この旧幕府軍にあって、京都で新選組を率いた歴戦の勇士として、兵士たちのカリスマ的存在になっていたのが土方歳三だった。総裁榎本武揚からの信頼も厚く、旧幕府軍陸兵を指揮する陸軍奉行並に任命されていた。
しかし、両軍の戦力には大きな差があり、箱館の戦況は日に日に旧幕府軍に不利となっていく。追いつめられた総裁榎本は、戦闘継続をあきらめ、ついに新政府軍に降伏する方針を固めるのだった。
これを知った土方はひとり嘆いた。
「ああ俺は死に遅れた。もし降伏をして生きながらえることになれば、あの世で近藤勇に合わせる顔がない」
新選組局長として無念の死をとげた盟友近藤に顔向けができないといって、土方は最後の戦いに出ることを決意するのだった。
一本木の戦いに散る
明治2年5月11日、新政府軍が総攻撃を開始した日の朝、五稜郭の本営から土方は騎馬で出陣した。従う兵はわずか80人。
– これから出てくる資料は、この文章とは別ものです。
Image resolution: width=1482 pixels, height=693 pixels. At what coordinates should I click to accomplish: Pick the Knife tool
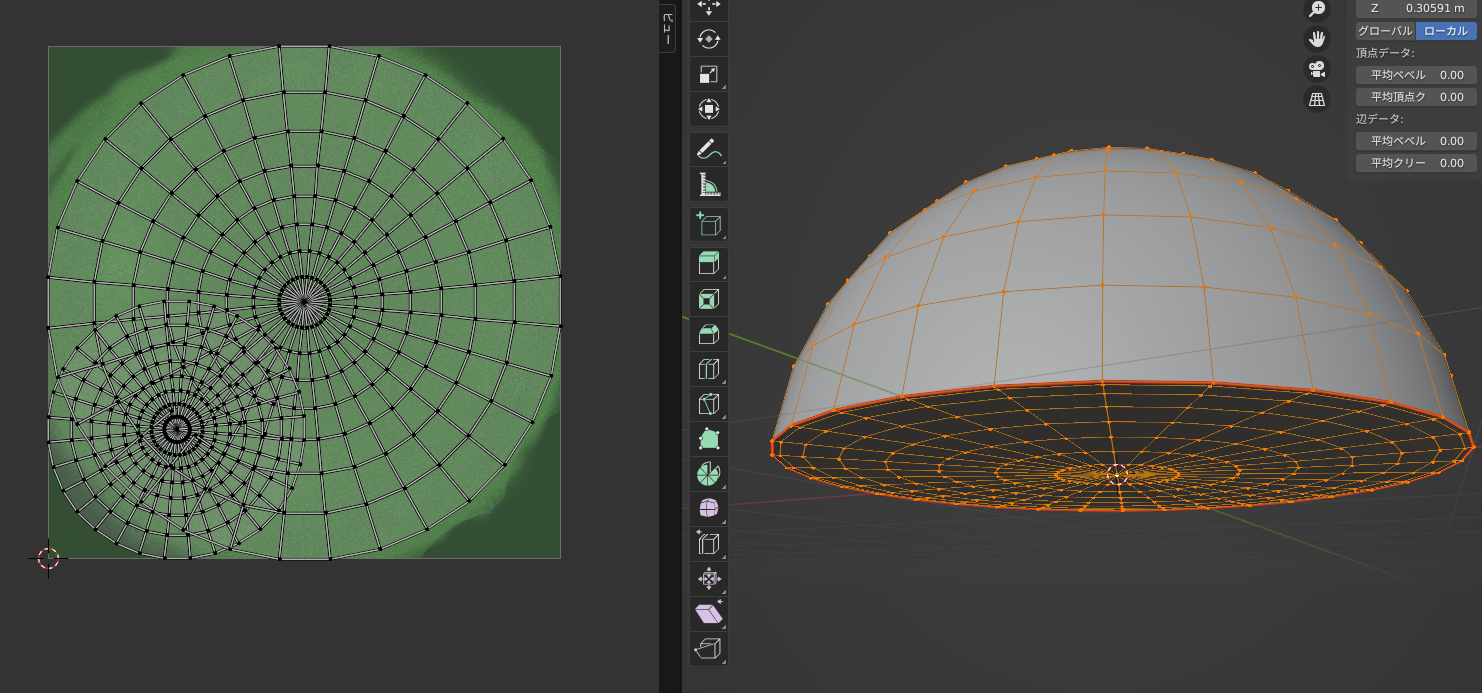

土方についていけば負けるはずがないと思っている者たちばかりだった。
進軍途中の一本木には、五稜郭側と箱館市街を区切る関門が設置されていたが、この一本木関門に差しかかった時、土方は自軍の兵が敵に押されて退却してくるのを見た。思わず土方は乗馬のまま大刀を抜き払って大喝する。
「退くな、退く者があれば斬る」
いつもこうして兵を奮い立たせてきた土方だった。
しかし、そのとき一発の銃弾が飛来し、土方の腹部に命中した。敵が馬上の土方を狙撃したものか、それとも流れ弾であったのかはわからない。
たまらずに落馬した土方は、そのまま絶命した。享年35。新選組の鬼と呼ばれた男の壮烈な最期だった。
ただ、土方の最期を見届けた者があったのかどうかは、いまだにはっきりしていない。馬丁の沢忠助が付き添っていたことが有力とされているが、残念ながら忠助は多くを語り残さなかった。
そのあたりの状況が、負傷した土方が死なずに敵兵に捕縛され、網走監獄で長い年月を生きながらえるという、「ゴールデンカムイ」の熱い物語が生まれる下地になったといえるのかもしれない。